Al citiso la capra, ed alla capra
Va dietro il lupo, ed all’aratro il grue.
Io per te vengo pazzo. Ah! s’io tesori
Al par di Creso avessi, entrambi noi
Sculti in oro staremmo innanzi a Venere,
Tu co’ flauti, o con rosa, o pomo in mano,
Io coi calzari in piè ben atteggiato.
Vaga Bombice, hai lisci i piè quai dadi,
Molle la voce, e del tuo far non parlo.
milone
Chi detto avrìa, che sì leggiadri carmi
Sapesse il lavorante? In che bei modi
Temprò le giuste note! Ah! perchè barba
In van gli cresci al mento? Or tu pur anco
Del divin Lizïersa un canto ascolta.
O fruttifera Cerere, a noi larga
Oltr’uso dona la ricolta e piena.
Stringete le brancate, o legatori,
Perchè chi passa a dir non abbia: o gente
Che un fico non valete! O che mercede
Gettata al vento! I gambi della bica
Volti sieno a rovajo od a ponente:
Così la spiga ingrassa. E voi fuggite
Il meridiano sonno, o battitori
Del gran su l’aje, perchè allora è il tempo
Che la pula si stacca dalle spighe.
I mietitor comincino il lavoro
Quando sorge l’allodola, e dien fine
Quando torna a dormire, e sul più calde
Interrompano l’opra. O com’è bella,
Figliuoli miei, la vita del ranocchio!
Cura non ha di chi gli mesca il bere,
Perch’ei pronto l’ha sempre a tutto pasto.
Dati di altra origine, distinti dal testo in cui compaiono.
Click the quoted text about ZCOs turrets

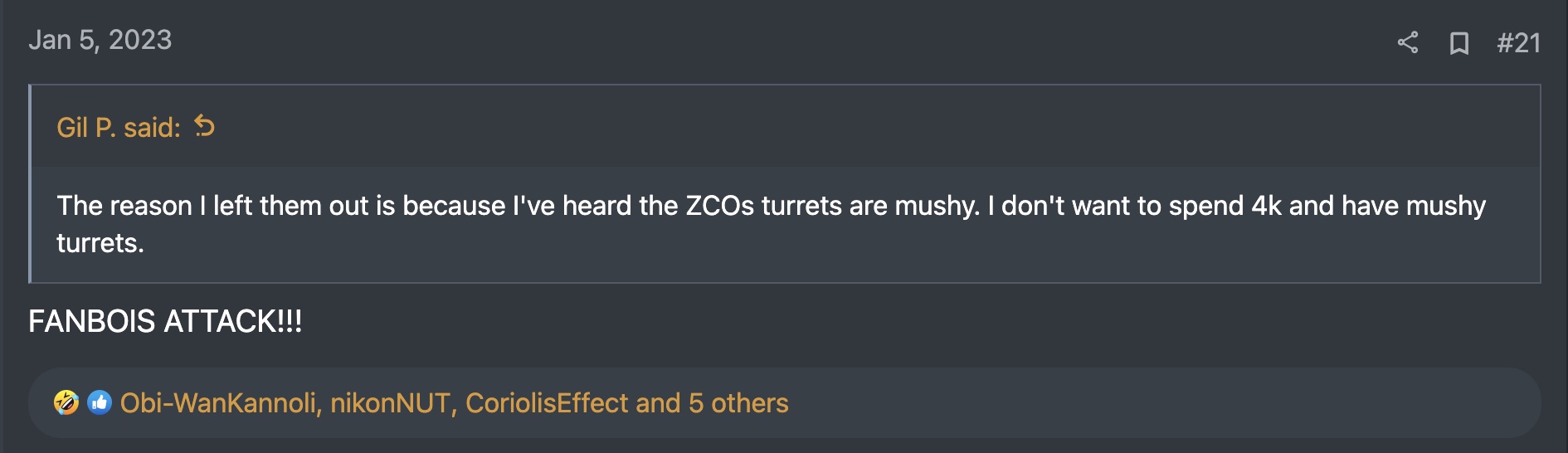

Meglio faresti, o spenditore avaro,
A lessar la lenticchia; e guarda bene,
Quando triti il comin di non tagliarti.
Queste son cose che dovrian cantarsi
Da chi lavora al Sol. Ma il tuo affamato
Amore, o Batto, è da contare a màmmata
Quando si sveglia la mattina in letto.